The vaunted human capacity for reason may have more to do with winning arguments
than with thinking straight
“.
Elizabeth Kolbert, Why Facts Don’t Change Our Minds

I love that. Just love it.
“The … human capacity to reason”!

Other thinkers hail reason as the thing which sets us apart from the rest of the animals…

The way I see it, reason is nothing but just another tool.

The thing which sets us apart from the rest of the animals being our ability to observe ourselves while interacting with the rest of the universe. Otherwise known as consciousness.

Basically, reasoning is nothing more than a ‘dialogue with myself’.
When I ‘consider a thing’ in my mind, consciously, I practically put my brain to work.
I order my memory to summon up all the data it has on the subject and I ask my frontal lobe to process that data and to reach a conclusion. In theory…
In the real world, my amygdala – the piece of the brain where emotions are processed – already has an opinion about everything which crosses my mind. The more familiar the thing, the stronger the opinion. The more often my mind – meaning I, had expressed itself regarding a subject, and the more recently, the stronger the opinion my amygdala already has about the matter.
If the matter is considered for the first time, and has no connection with anything else I had already ‘conclusioned’ about, only then my amygdala might keep its opinion for itself. The key word here being ‘might’…

Since this is nothing more than a blog post, I’m not going to prove my opinion. To discuss the importance of the fight-flight mechanism and to mention that this mechanism had done more – evolutionary wise, than reason for our survival. For us having the opportunity to develop this vaunted capacity for reason…

I’ll just end it abruptly.
Mentioning that our individual consciousnesses use reason as a tool.

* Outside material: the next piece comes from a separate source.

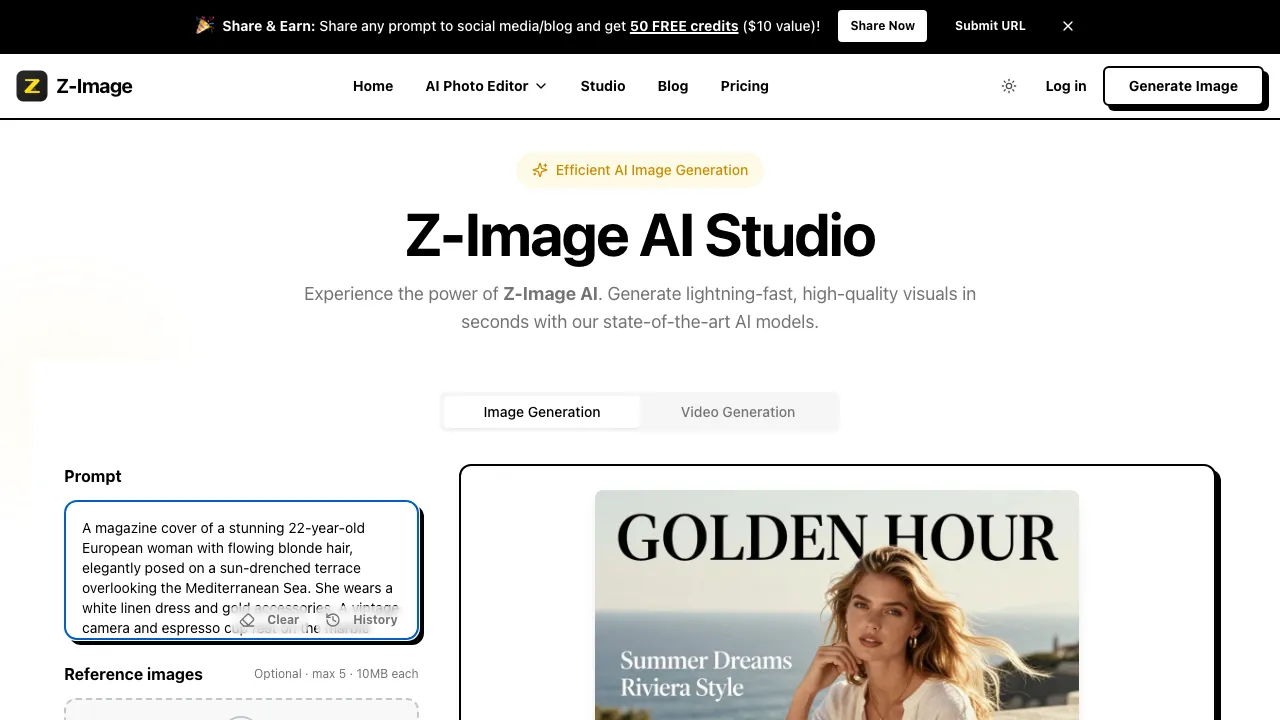Viewport: 1280px width, 720px height.
Task: Dismiss the Share & Earn banner
Action: click(1067, 26)
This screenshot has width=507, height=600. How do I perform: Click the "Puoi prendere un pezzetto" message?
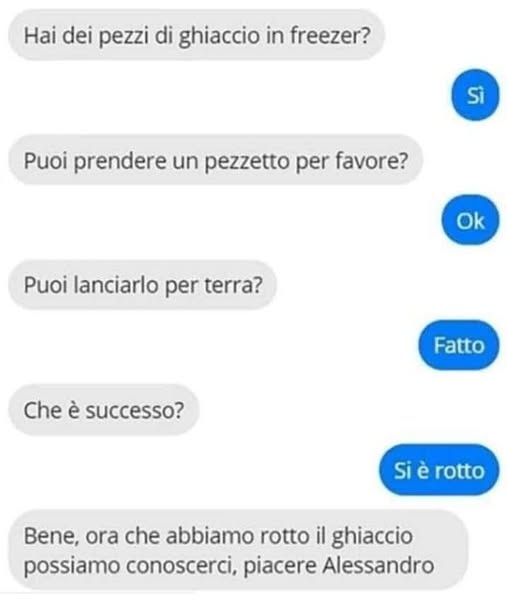point(215,160)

To arrange facts in such a manner as to confirm the already reached conclusionary opinions put forward by our amydalae. “To win arguments”, if you will, including when debating with ourselves.
Only when the facts – the harsh reality, contradict in a flagrant manner the already held convictions we might change our minds.
The more immediate the danger we put ourselves into by sticking to our convictions, the more likely we are to cave in to the facts.

To the facts as we perceive them… Which is yet another story!